The realistic way socialism will occur is with the collapse of the western world occurring leading to the ability for socialist uprisings in the periphery countries and socialist leadership of the world. Then eventually the now backwards and behind beleaguered former "west" would eventually follow.
You subscribe to one of two possibilities. Either socialism electorally (I do not), or socialism through revolution.
The range of possibilities is far broader than this. Any path to socialism will realistically involve a bunch of different tactics -- electoral participation (both mainstream and radical), labor organization (both formal unionization and informal shows of solidarity/support), and all kinds of direct action. It's not choosing one at the expense of all others; it's choosing which mix of tactics is best for the situation and time.

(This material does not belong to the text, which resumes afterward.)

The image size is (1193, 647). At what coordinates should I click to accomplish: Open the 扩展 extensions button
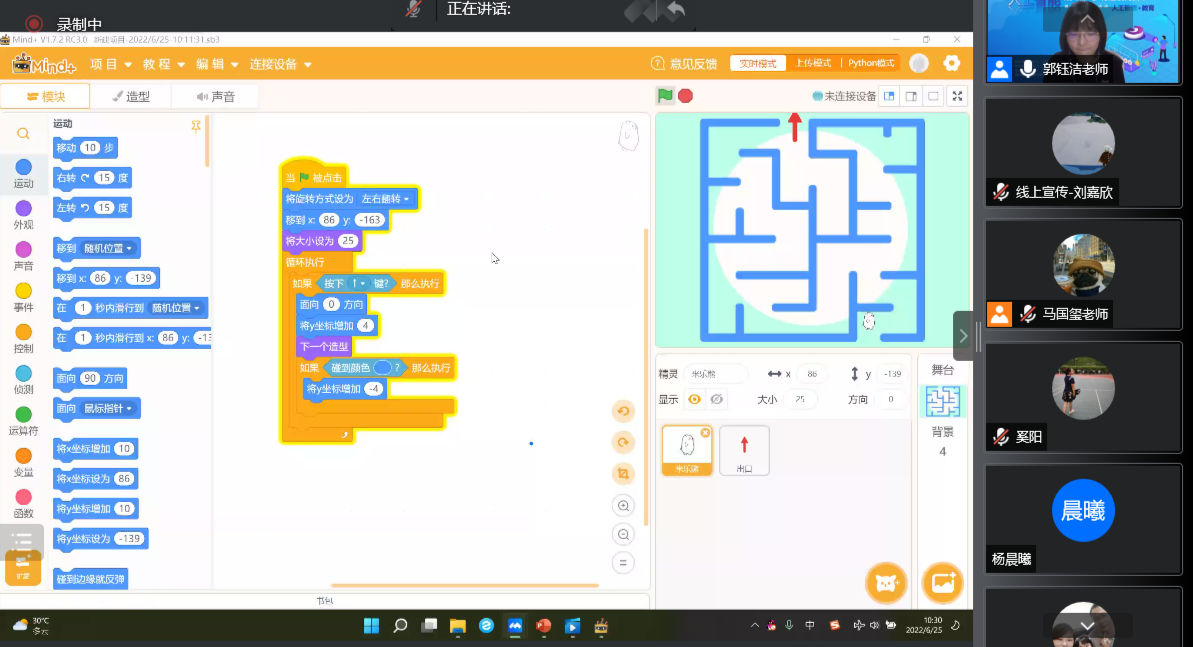coord(23,568)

And each of these tactics can move the ball forward individually, or can help move the ball forward via another tactic. The mass protests of last summer pushed elected officials in New Mexico to get rid of qualified immunity for cops, and put that legislation on the agenda in a bunch of other places for the very first time. Legislatively making it easier to punish cops in turn makes protesting more viable. Marijuana legalization (which has been led by politicians, not protesters) puts a lot of people in a less precarious position and gives people better employment/education/housing opportunities, all of which makes any kind of political action more viable. You might be more likely to risk a political arrest if you don't have a drug prior, and you might be more willing to organize with coworkers if you aren't afraid of getting targeted by a "random" drug test. If you get healthcare from the state there's one huge thing you and your coworkers don't have to worry about losing as you organize, and one of the easiest ways for organized labor to flex its power is to put elected officials they like into power, who can then pass more union-friendly legislation.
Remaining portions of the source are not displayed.